Seiring terus berkembangnya epidemi COVID-19, berbagai varian telah bermunculan, dan para ilmuwan semakin khawatir tentang daya tular dan tingkat keparahan varian-varian ini. Di antaranya, varian P.1 (juga dikenal sebagai varian Gamma) adalah varian yang pertama kali terdeteksi di Jepang pada Januari 2021 dan dengan cepat menarik perhatian global. Penelitian terkini menunjukkan bahwa daya tular dan tingkat kematian P.1 secara signifikan lebih tinggi daripada varian B.1.1.28, membuat kita ingin tahu alasannya.
Varian P.1 mengandung 17 substitusi asam amino, 10 di antaranya muncul dalam protein lonjakannya.
Menurut penelitian terkini, tiga mutasi spesifik P.1 - N501Y, E484K, dan K417T - secara signifikan meningkatkan daya tularnya. Mutasi-mutasi ini memungkinkan virus menempel pada sel inang dengan lebih efisien, sehingga menghasilkan tingkat infeksi yang lebih tinggi. Khususnya di Manaus, Brasil, penelitian telah menunjukkan bahwa viral load varian P.1 dapat mencapai sepuluh kali lipat dari orang yang terinfeksi COVID-19 lainnya, yang berarti bahwa bahkan dalam lingkungan infeksi yang sama, P.1 dapat lebih menular.
Selain itu, penelitian lain menunjukkan bahwa varian P.1 sekitar 2,2 kali lebih menular daripada B.1.1.28, yang memberinya keuntungan yang lebih kuat dalam penyebaran epidemi.
Dalam situasi kontak dekat, varian P.1 juga dapat menghindari sekitar 32% kekebalan dari infeksi virus corona sebelumnya, sehingga orang yang telah terinfeksi COVID-19 lebih mungkin terinfeksi lagi.

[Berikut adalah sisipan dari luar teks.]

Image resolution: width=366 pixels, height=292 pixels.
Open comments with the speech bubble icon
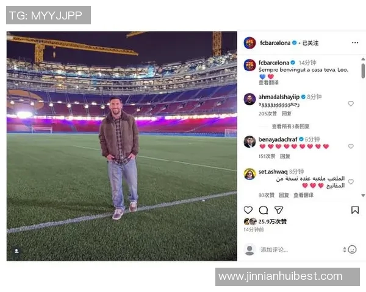(264, 210)
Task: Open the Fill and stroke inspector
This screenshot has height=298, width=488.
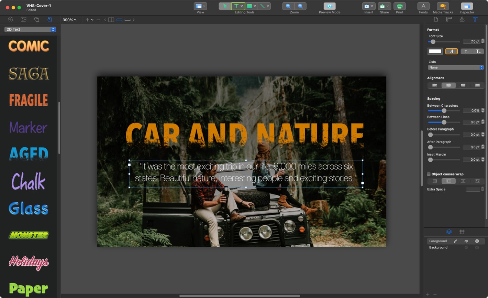Action: tap(462, 20)
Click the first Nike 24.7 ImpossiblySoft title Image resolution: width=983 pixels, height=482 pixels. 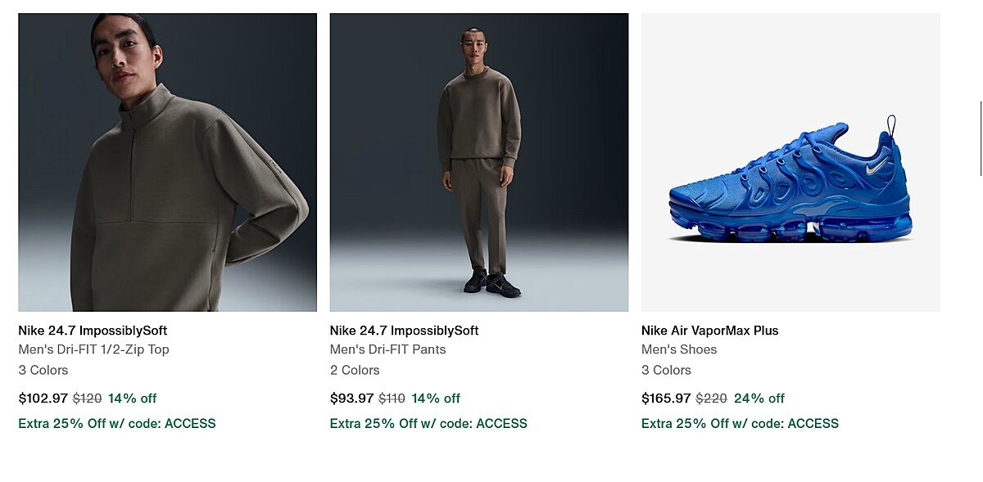pyautogui.click(x=93, y=331)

Para ilmuwan telah menemukan bahwa meskipun infeksi sebelumnya dapat memberikan beberapa perlindungan kekebalan, varian P.1 masih dapat menembus garis pertahanan ini. Artinya, kita tidak hanya menghadapi risiko infeksi baru, tetapi kita juga perlu mempertimbangkan bagaimana penurunan kekebalan yang cepat dapat memengaruhi penyebaran penyakit lebih lanjut.

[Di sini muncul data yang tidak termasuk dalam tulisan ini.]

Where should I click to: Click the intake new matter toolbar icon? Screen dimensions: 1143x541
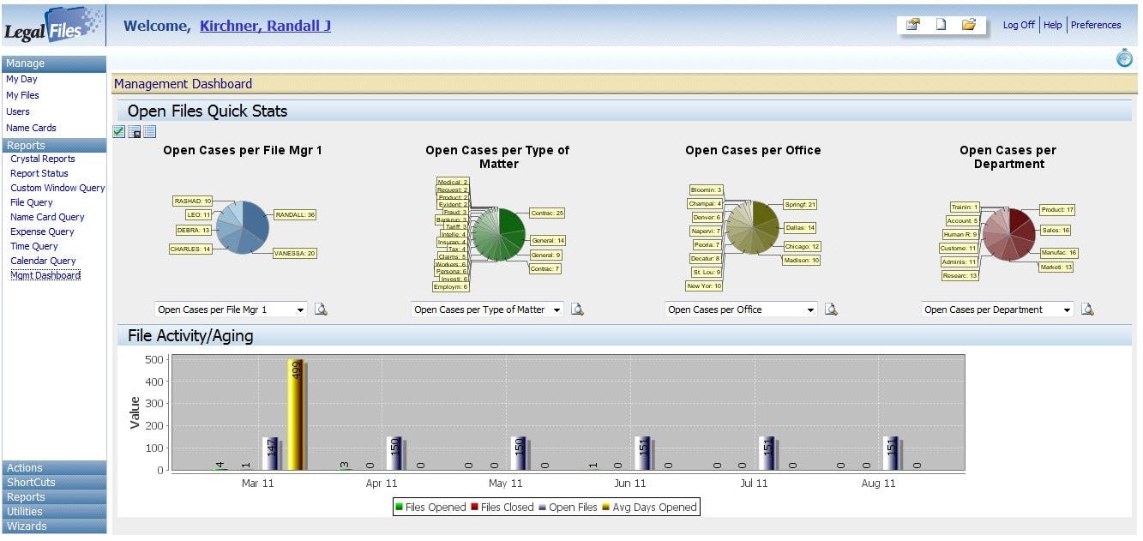point(912,25)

Tidak hanya itu, angka kematian akibat P.1 juga meningkat. Studi menunjukkan bahwa pasien yang terinfeksi varian P.1 memiliki risiko kematian 50% lebih tinggi daripada mereka yang terinfeksi varian B.1.1.28. Data ini menimbulkan kekhawatiran tentang kekebalan kelompok, dan para ilmuwan sangat perlu memahami cara mengurangi bahaya yang disebabkan oleh varian ini.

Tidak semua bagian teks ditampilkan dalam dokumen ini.